The fact is that emergencies are rarely this extreme. Most emergencies are isolated or only partially or temporarily incapacitating to technology, if at all. That’s why the response of governments national and local have been to ramp up efforts to get critical information to consumers by the devices in their pockets, not the ones on their car dashboards.
Here in San Diego, for example, the biggest threat is wildfire. This is an excerpt from a letter I received at home last week from a city councilman:
I wanted to let you know about Alert San Diego and how you can register to receive cell phone alerts in the event of an emergency. Alert San Diego is a system that improves public safety and regional coordination and has greater reliability than previous alert systems. This county-wide program allows the City to send telephone notifications to residents and businesses within targeted impacted areas when emergencies arise. Feel free to register your cell phone (land lines we aheady automatically registered) at www.readysandiego.org/alertsandiego/. E-mail addresses and Voice Over IP’s (VoIP) may also be enrolled for notification. Encouraging friends and neighbors to also register with Alert San Diego will help make our community safer for everyone.
And there’s also an app that pushes alerts to you automatically.
These technologies are getting bigger, better, more sophisticated, and more reliable as the years go on and mobile devices become ever-more entrenched in our lives.
Broadcasters need to recognize that the advantage of being more durable than more technologically novel alternatives in the most extreme disaster cases is useful only in those most extreme cases. If the cell phone towers still stand and my battery still retains a charge, radio provides not “better” information but different information.

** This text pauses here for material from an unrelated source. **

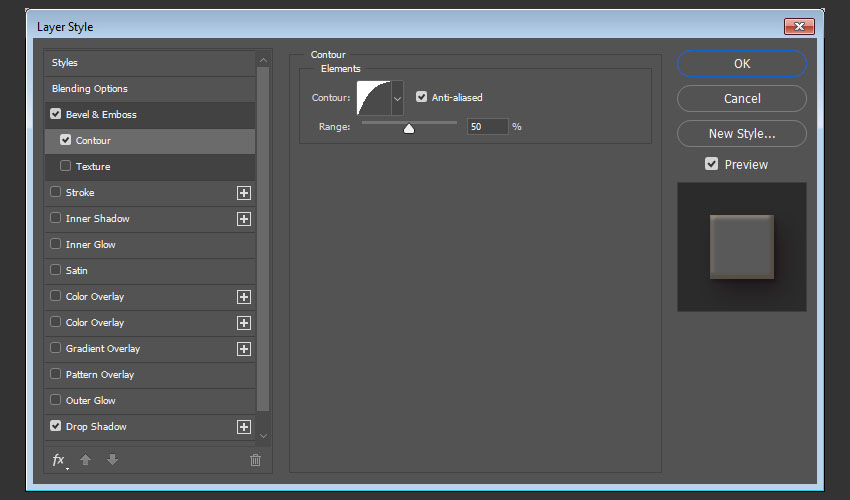850x500 pixels.
Task: Click the Contour curve thumbnail
Action: coord(374,98)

Because radio is one-to-many, it’s great for communicating sweeping messages of critical importance to an entire community. It’s also great for creating the communal sense that “we’ll all get through this together.” And radio has a human value which is significant: The calming sound of a familiar voice can keep you steady when the world seems out of whack. Your mobile phone can’t do any of those things so well, if at all.

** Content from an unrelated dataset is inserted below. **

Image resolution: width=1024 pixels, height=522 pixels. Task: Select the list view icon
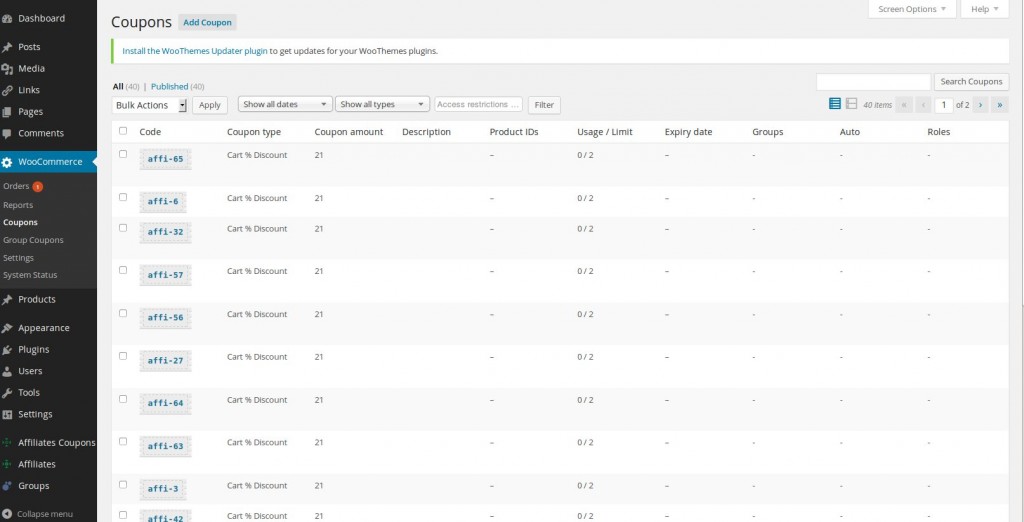pyautogui.click(x=835, y=104)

Mobile devices, however, are one-to-one. If I want to know where my family is right now, radio can’t help me. If I want to know my children are safe right now, radio can’t help me. If I want to gather my family right now, radio can’t help me. If I want to know where a disaster is relative to where I am right now, radio can’t help me – or at least not as fast or as conveniently as a Google map marked with fire lines. In other words, mobile devices are personalized to me and location-aware. Radio is neither.

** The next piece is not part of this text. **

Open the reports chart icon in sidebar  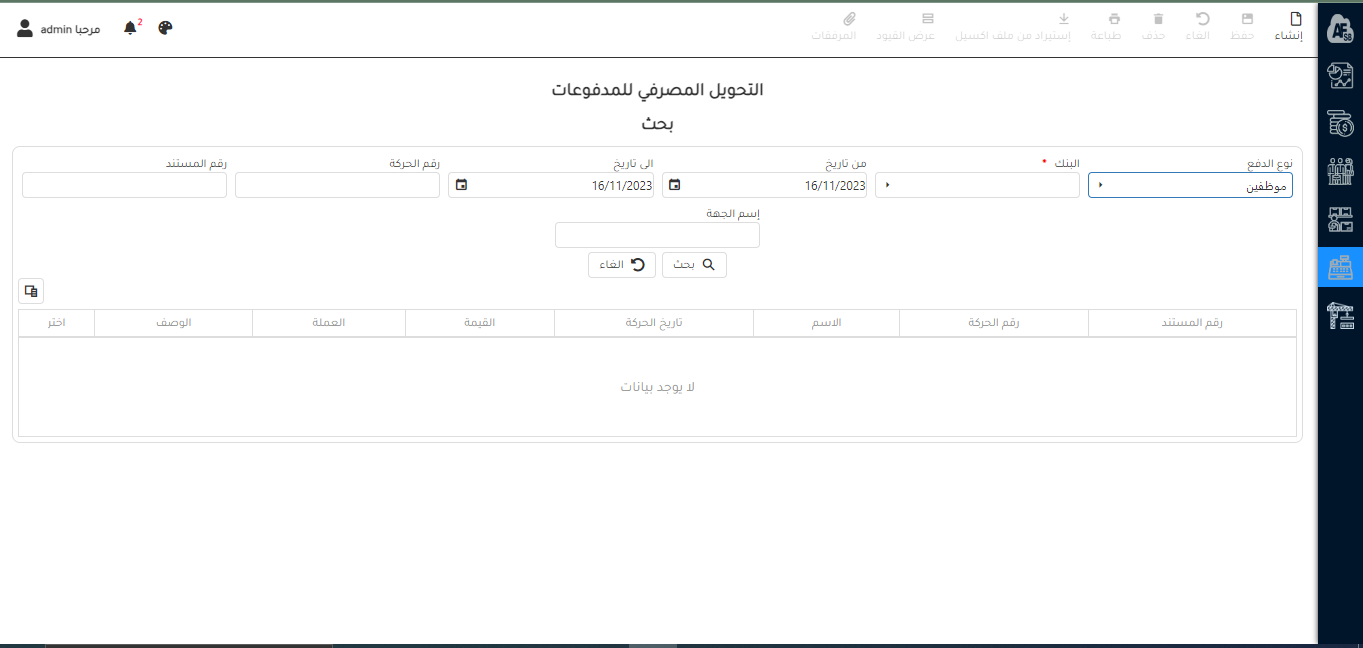pos(1340,76)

So what radio provides is not “better,” per se, it’s just different. Thus the value of radio in an emergency cannot substitute for the personal, location-specific value of mobile technology. The two are complements.
Unless, of course, we are in a world where all mobile technology fails and radio remains the information source of last resort. Just how rare is that? Well in a study a few years ago of natural hazard-related deaths, only 3.4% of those deaths came from earthquakes, hurricanes, and wildfires – combined. And we can assume that in only a fraction of those cases did the entire grid blink out.
In my opinion, no media platform’s utility should depend on the outside chance of an apocalypse. We’re not the Emergency Broadcast System.
We’re all so much better than that.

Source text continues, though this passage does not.